7 psychopathes, un joyeux bordel cinématographique qui déçoit !

C’est tout à fait par hasard que mon choix cinématographique du soir s’est porté sur cette comédie aux allures Tarantiniesque : 7 psychopathes. Réalisé par Martin McDonagh, déjà primé pour son premier long métrage « Bon baisers de Bruges » (prix du meilleur scénario), le film nous plonge dans la vie d’un scénariste hollywoodien en panne d’inspiration du nom de Marty, interprété par Colin Farrell. Confronté à l’angoisse de la page blanche, il peine à écrire son nouveau projet de film au titre prometteur : 7 psychopathes. Son meilleur ami, Billy (Sam Rockwell) kidnappeur de chien et comédien raté, décide de l’aider en mettant sur sa route de véritables criminels. C’est ainsi qu’interviennent un gangster obsédé par son Shih Tzu, kidnapé par Billy et son vieux collègue Hans (Christopher Walken), un mystérieux tueur masqué à l’allure de justicier, un serial-killer à la retraite, un vietnamien fou furieux et d’autres psychopathes qui prouveront très vite à Marty que la réalité peut vite dépasser la fiction.

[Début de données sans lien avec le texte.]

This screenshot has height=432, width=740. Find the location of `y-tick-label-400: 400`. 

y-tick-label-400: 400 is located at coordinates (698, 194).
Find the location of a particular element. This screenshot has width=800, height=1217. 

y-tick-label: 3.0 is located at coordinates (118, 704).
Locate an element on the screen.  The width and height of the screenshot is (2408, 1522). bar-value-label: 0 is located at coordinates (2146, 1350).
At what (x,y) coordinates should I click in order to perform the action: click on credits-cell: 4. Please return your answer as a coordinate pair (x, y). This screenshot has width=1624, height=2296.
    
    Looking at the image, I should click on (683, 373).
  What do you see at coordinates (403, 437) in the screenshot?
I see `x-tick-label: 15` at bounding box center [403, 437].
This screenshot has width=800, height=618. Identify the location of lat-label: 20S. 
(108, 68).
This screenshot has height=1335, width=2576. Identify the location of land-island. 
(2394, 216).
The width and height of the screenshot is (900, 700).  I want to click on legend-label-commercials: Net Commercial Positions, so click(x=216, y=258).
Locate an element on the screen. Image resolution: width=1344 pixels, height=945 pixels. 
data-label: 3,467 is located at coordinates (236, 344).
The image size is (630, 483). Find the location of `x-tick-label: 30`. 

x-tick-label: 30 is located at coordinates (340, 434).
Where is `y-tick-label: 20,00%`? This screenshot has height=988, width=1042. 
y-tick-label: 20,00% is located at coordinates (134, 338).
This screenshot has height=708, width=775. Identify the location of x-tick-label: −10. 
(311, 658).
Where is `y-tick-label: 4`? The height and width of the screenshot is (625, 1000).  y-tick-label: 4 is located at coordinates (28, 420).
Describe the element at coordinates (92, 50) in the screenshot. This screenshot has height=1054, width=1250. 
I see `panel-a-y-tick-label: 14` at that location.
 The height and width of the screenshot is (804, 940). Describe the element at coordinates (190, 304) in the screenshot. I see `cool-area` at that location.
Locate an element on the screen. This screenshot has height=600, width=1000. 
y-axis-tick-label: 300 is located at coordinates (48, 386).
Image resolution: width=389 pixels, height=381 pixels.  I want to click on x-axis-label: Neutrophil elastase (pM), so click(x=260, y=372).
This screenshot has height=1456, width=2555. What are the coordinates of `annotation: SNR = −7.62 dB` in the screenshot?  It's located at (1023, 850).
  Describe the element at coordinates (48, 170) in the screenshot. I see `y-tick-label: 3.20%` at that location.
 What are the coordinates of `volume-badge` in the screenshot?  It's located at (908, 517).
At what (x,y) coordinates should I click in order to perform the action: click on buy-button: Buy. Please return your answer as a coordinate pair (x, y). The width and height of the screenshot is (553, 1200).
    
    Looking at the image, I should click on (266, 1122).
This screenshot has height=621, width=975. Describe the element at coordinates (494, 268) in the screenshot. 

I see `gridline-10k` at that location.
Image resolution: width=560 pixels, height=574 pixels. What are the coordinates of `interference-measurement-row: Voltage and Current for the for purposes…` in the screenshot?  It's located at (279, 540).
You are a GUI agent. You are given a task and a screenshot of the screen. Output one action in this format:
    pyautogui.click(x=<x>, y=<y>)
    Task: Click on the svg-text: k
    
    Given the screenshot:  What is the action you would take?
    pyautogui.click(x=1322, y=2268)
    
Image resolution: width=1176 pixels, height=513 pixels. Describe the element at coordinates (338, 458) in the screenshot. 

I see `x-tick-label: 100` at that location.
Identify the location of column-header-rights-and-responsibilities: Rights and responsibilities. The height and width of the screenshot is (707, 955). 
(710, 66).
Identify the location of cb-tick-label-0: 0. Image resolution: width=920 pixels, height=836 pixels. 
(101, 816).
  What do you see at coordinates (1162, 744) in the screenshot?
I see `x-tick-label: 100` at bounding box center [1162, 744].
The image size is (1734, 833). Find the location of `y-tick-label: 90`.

L’idée de Martin McDonagh est séduisante sur le papier, le film est un joyeux bordel et c’est voulu ! Il tente un coup de maître pour rendre son capharnaüm scénaristique cohérent : la force comique d’une histoire éclatée à l’image d’une mise en abime. Et très vite la sauce prend, l’histoire part en sucette mélangeant fantasmes et réalités. Si l’idée est positive et bien reçu au début du film, l’exercice de style en devient que trop présent et usant passé la moitié du film. Un usage excessif de scènes sans réelles profondeurs nous amène à remettre en cause l’utilité de certaines séquences, on assiste paradoxalement à l’effet inverse souhaité par le réalisateur. A cela s’additionne une nausée d’éléments autobiographiques et survitaminés insufflés au film qui traduisent une pâle imitation d’un Tarantino dépressif. Même si on aime cet humour noir à la touche frères Coen, la prétention de McDonagh reste une ancre annihilant l’envol stylistique qu’aurait pu connaître 7 psychopathes.

C’est bien dommage puisque le casting est pourtant très réussi, Colin Farrell a déjà fait ses armes avec McDonagh (voir « Bon baisers de Bruges« ) le Sam Rockwell, acteur mineur d’Hollywood ayant été aperçu à l’écran dans quelques blockbusters (Iron Man 2, Cowboy et envahisseurs) nous épate avec une interprétation schizophrénique plutôt plaisante : un looser d’Hollywood kidnappeur de chiens se métamorphosant en justicier masqué. Sans oublier le rôle de Christopher Walken qui apporte une certaine sagesse nécessaire en délivrant une autocritique destinée aux stéréotypes cinglants inhérents aux films d’actions. Au point d’imaginer que la prostituée, dont le rôle était initialement cantonné à un défilé en petite tenue, convainc un kamikaze vietnamien de renoncer à ses funestes projets grâce à sa connaissance de sa langue, étudiée à Harvard.

Un film qui égare le spectateur dans un démêlé de genres sans jamais vraiment s’affirmer, on retiendra un bon casting et ce goût communicatif et immodéré du cinéma qui traduit une volonté de faire bien en opérant une mise en abime plutôt … ratée.